[Records contained in a dataset]
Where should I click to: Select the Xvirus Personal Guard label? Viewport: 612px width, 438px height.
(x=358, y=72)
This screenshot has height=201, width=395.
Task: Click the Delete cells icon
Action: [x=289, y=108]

> THE PROBLEM: Write down the entries above again. Copy them word for word.

> SOLUTION FOR THIS PROBLEM:
Where should I click to: Select the Xvirus Personal Guard label? Viewport: 612px width, 438px height.
(x=358, y=72)
This screenshot has height=201, width=395.
Task: Click the Delete cells icon
Action: [x=289, y=108]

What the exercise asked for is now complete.